*** Opening of Exercise data ***

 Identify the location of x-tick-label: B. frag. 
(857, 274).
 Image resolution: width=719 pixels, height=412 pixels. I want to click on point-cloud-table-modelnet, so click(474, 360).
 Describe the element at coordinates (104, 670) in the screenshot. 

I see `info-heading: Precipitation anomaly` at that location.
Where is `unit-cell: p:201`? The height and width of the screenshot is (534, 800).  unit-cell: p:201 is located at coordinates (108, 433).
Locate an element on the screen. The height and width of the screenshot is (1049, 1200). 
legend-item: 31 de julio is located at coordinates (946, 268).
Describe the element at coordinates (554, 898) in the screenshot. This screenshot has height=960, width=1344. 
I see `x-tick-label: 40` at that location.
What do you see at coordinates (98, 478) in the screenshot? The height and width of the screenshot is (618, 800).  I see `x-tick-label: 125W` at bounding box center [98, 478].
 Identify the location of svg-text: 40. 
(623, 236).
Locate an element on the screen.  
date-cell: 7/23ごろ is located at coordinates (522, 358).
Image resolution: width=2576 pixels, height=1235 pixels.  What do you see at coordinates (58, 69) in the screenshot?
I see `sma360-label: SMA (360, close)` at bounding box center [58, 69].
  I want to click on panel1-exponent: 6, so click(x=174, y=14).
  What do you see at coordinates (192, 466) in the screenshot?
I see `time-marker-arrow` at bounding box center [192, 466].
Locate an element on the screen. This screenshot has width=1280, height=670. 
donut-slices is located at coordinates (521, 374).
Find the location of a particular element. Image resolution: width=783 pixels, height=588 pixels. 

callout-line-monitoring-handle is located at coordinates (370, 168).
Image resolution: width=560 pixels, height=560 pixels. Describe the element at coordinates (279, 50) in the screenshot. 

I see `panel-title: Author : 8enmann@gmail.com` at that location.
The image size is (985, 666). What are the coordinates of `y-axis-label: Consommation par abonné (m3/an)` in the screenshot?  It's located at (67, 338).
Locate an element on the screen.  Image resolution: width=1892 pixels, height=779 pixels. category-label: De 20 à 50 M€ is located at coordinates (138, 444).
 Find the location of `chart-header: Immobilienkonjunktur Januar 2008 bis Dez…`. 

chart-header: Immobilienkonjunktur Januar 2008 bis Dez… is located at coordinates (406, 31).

*** Close of Exercise data ***

About this exercise =>
Can you give all the lines above as a numbered list, with the blank lines left out?

Exercise answer =>
1.  Identify the location of x-tick-label: B. frag. 
2. (857, 274).
3.  Image resolution: width=719 pixels, height=412 pixels. I want to click on point-cloud-table-modelnet, so click(474, 360).
4.  Describe the element at coordinates (104, 670) in the screenshot. 
5. I see `info-heading: Precipitation anomaly` at that location.
6. Where is `unit-cell: p:201`? The height and width of the screenshot is (534, 800).  unit-cell: p:201 is located at coordinates (108, 433).
7. Locate an element on the screen. The height and width of the screenshot is (1049, 1200). 
8. legend-item: 31 de julio is located at coordinates (946, 268).
9. Describe the element at coordinates (554, 898) in the screenshot. This screenshot has height=960, width=1344. 
10. I see `x-tick-label: 40` at that location.
11. What do you see at coordinates (98, 478) in the screenshot? The height and width of the screenshot is (618, 800).  I see `x-tick-label: 125W` at bounding box center [98, 478].
12.  Identify the location of svg-text: 40. 
13. (623, 236).
14. Locate an element on the screen.  
15. date-cell: 7/23ごろ is located at coordinates (522, 358).
16. Image resolution: width=2576 pixels, height=1235 pixels.  What do you see at coordinates (58, 69) in the screenshot?
17. I see `sma360-label: SMA (360, close)` at bounding box center [58, 69].
18.   I want to click on panel1-exponent: 6, so click(x=174, y=14).
19.   What do you see at coordinates (192, 466) in the screenshot?
20. I see `time-marker-arrow` at bounding box center [192, 466].
21. Locate an element on the screen. This screenshot has width=1280, height=670. 
22. donut-slices is located at coordinates (521, 374).
23. Find the location of a particular element. Image resolution: width=783 pixels, height=588 pixels. 
24. callout-line-monitoring-handle is located at coordinates (370, 168).
25. Image resolution: width=560 pixels, height=560 pixels. Describe the element at coordinates (279, 50) in the screenshot. 
26. I see `panel-title: Author : 8enmann@gmail.com` at that location.
27. The image size is (985, 666). What are the coordinates of `y-axis-label: Consommation par abonné (m3/an)` in the screenshot?  It's located at (67, 338).
28. Locate an element on the screen.  Image resolution: width=1892 pixels, height=779 pixels. category-label: De 20 à 50 M€ is located at coordinates (138, 444).
29.  Find the location of `chart-header: Immobilienkonjunktur Januar 2008 bis Dez…`. 
30. chart-header: Immobilienkonjunktur Januar 2008 bis Dez… is located at coordinates (406, 31).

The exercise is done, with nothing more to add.